(REQUIREMENT)
When you find the word "agent" in a line of the entries, please copy the whole line.

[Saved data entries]
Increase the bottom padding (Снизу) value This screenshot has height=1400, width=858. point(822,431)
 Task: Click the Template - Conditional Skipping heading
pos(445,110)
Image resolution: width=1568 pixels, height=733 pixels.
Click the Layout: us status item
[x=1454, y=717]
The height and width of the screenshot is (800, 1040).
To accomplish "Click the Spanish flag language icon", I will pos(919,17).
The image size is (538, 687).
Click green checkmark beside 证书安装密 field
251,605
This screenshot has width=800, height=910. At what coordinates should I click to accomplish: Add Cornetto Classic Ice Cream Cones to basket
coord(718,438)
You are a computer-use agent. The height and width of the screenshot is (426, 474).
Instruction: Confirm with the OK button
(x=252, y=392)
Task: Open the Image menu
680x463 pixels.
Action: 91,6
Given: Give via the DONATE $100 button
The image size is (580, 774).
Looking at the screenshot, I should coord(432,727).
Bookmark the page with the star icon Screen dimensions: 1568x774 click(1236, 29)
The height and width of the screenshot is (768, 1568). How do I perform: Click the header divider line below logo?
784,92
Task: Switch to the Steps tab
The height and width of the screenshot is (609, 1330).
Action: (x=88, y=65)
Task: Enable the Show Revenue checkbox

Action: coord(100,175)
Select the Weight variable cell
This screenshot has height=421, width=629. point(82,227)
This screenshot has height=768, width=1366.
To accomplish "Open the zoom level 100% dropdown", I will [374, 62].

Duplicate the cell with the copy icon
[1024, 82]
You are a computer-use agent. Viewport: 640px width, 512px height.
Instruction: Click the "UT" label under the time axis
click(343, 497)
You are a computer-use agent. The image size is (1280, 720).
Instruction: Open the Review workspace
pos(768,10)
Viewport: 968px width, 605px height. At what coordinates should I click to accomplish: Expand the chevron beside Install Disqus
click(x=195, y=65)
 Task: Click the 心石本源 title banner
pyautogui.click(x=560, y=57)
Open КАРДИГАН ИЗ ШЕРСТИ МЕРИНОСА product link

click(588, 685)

(TASK OUTPUT)
You are a computer-use agent. The height and width of the screenshot is (426, 474).
You are a computer-use agent. Viewport: 640px width, 512px height.
You are a computer-use agent. The image size is (1280, 720).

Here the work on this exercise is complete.